Corrupted file to blame for computer glitch which grounded every US flight
Corrupted file to blame for computer glitch which grounded every US flight
A senior government official said the corrupted file affected both the main and backup computer systems used by the Federal Aviation Administration, causing thousands of flights arriving and departing the US to be delayed, with hundreds cancelled.
Thursday 12 January 2023 10:22, UK
A corrupted file has been blamed for a glitch on the Federal Aviation Administration’s computer system which saw every flight grounded across the US.
All outbound flights were grounded until around 9am Eastern Time (2pm GMT) on Wednesday as the FAA worked to restore its Notice to Air Missions (NOTAM) system, which alerts pilots of potential hazards along a flight route.
As of 3pm GMT yesterday 4,948 flights within, into or out of the US had been delayed, according to flight tracker FlightAware.com, while 868 had been cancelled. Most delays were concentrated along the East Coast.
Normal air traffic operations resumed gradually across the US following the outage to the NOTAM system that provides safety information to flight crews.
A corrupted file affected both the primary and the backup systems, a senior government official told NBC News on Wednesday night, adding that officials continue to investigate.
“We are continuing a thorough review to determine the root cause of the Notice to Air Missions (NOTAM) system outage” the FAA said in an update yesterday.

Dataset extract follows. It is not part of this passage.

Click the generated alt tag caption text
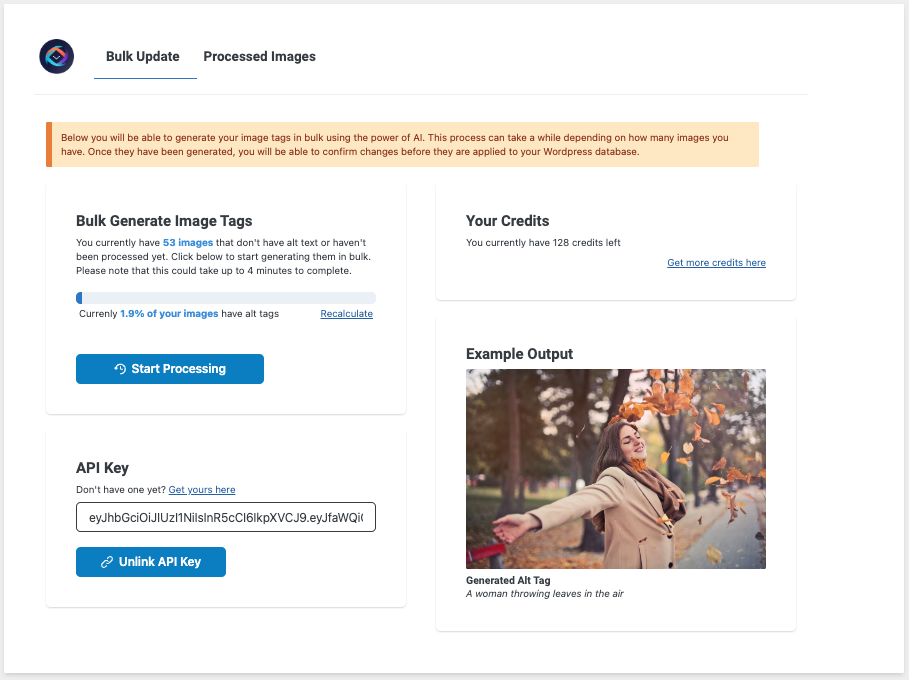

“Our preliminary work has traced the outage to a damaged database file. At this time, there is no evidence of a cyberattack.”
It added work was ongoing to “further pinpoint the causes of this issue” and take “all needed steps to prevent this kind of disruption from happening again”.
‘Almighty mess’
Sky News correspondent Mark Stone, who was at Ronald Reagan Airport in Virginia, said at the time of the outage: “Well an almighty mess for the aviation industry in the United States.
“We were told that the NOTAM system had failed, which is part of the air traffic control system. This is critical for flights to be able to take off safely. So as a consequence the busiest airspace in the world, the airspace over the United States, didn’t open as it should have done.
“Looking at the flight tracker websites it was very clear you could see flights clustered around many cities around the United States and none of them taking off. Chaos for passengers, as you might imagine.”
No evidence of cyberattack
US President Joe Biden was briefed on the outage, his press secretary Karine Jean-Pierre said.
She said there was no evidence a cyberattack was behind the glitch, “but the president directed [the US Department of Transport] to conduct a full investigation into the causes”.
Mr Biden told reporters during the outage yesterday: “They don’t know what the cause of it is, they expect in a couple of hours they’ll have a good sense of what caused it and will respond at that time.”
The president added that he had spoken to Transportation Secretary Pete Buttigieg on the phone, and told him “to report directly to me when they find out”.
Several people tweeted to say they had been stranded due to the outage, with one passenger at Paris’ Charles de Gaulle airport saying no flights were flying to the US.
A total of 21,464 flights were scheduled to depart airports in the US today, according to aviation analytics firm Cirium.
Nearly 2.9 million seats are available on those departures.